The Archbishop of Canterbury's Lecture at Rikkyo Gaukin University

Christian doctrine regards human beings as made in the divine image; and that has regularly been interpreted as meaning that human beings share something of the rational nature of God. But to use those words today instantly gives a false impression. We understand ‘reason’ as a way of arguing and testing propositions ”“ usually so as to become better at manipulating the world round us. Because religious faith is not a matter of argument in this way, it is then easy to conclude that faith and reason are enemies, or at least operating in different territory. Already in the Europe of the early Middle Ages, in the dispute between St Bernard and Peter Abelard, there was a foreshadowing of this sterile opposition. Bernard complains that Abelard thought faith was a judgement that you came to when the arguments were over, an informed opinion, almost an informed guess, and that reason was no more than marshalling the evidence and learning how to tell a good argument from a bad one. But St Bernard himself held to an older and richer understanding of reason as the way in which we shared in God’s vision of an ordered and connected world. You could not say that God was rational because he was good at arguing and came to well-supported conclusions: when theologians said that God was rational, they meant that he was consistent with himself and that out of his own understanding of the richness of his being he created a world of astonishing and beautiful diversity which still had a deep consistency about it.
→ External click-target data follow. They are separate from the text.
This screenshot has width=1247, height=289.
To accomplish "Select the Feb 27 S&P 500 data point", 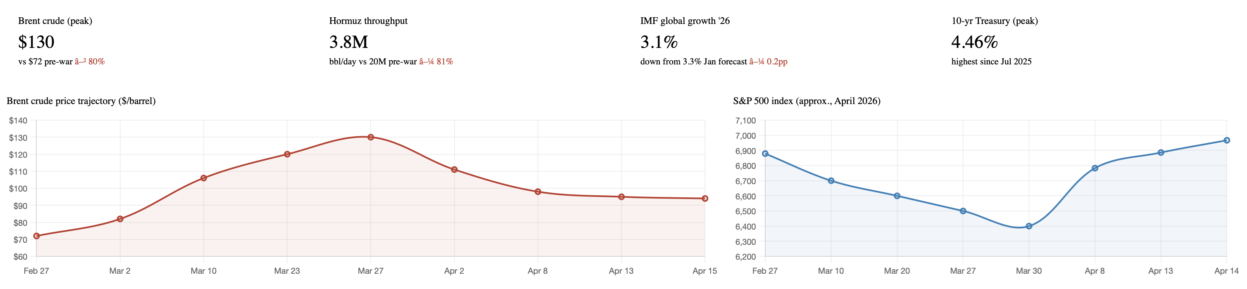I will tap(765, 153).
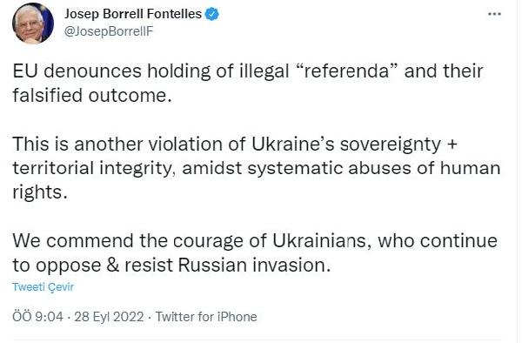Screen dimensions: 522x343
Task: Click the paragraph starting 'This is another violation'
Action: coord(257,168)
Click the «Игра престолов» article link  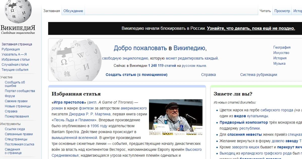pyautogui.click(x=69, y=102)
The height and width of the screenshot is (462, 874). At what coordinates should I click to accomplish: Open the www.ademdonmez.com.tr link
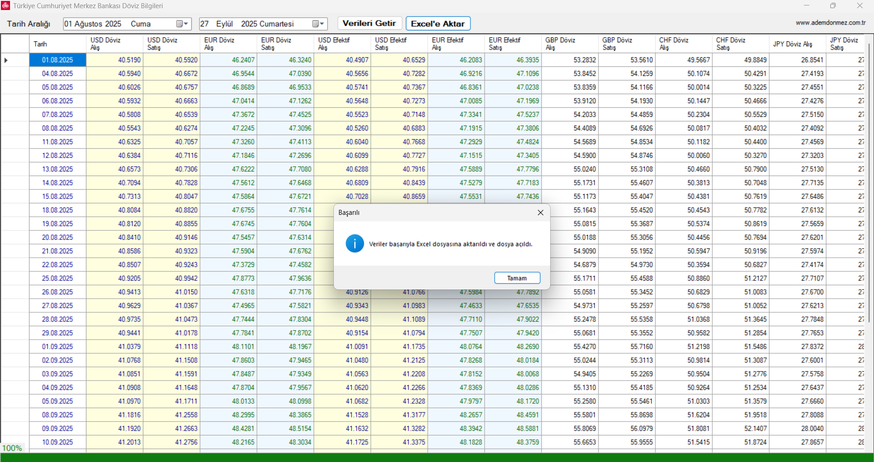click(831, 23)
And perhaps that is where we need to start today in thinking about the place of reason in a Christian institution. A ‘reasonable’ or ‘rational’ human being, on this understanding, is one who seeks not first and foremost to master and control a passive universe around, but one who looks for the ways in which he or she can discover the rhythms and patterns of reality and so understand themselves more fully. Certainly it implies that this kind of knowledge will be useful: it is better to work with the grain of reality in what we do than to work against it. But if the very first question is always ‘What is the use or the profit of this?’ we are training ourselves to ignore everything that lies outside our own immediate practical questions. That is not the spirit in which great discoveries are made; and it is certainly not the spirit in which great human beings are made. The student or researcher who is able to allow their mind and heart to be shaped by the flow and complexity of what is around, not prejudging what the important questions are but letting themselves be carried along by a certain degree of wonder and uncertainty, is the student who will be likely to arrive at innovative and creative insight.

Thus one of the central tasks of a Christian institution of learning is to allow some of the space and freedom for students to become creative in this way.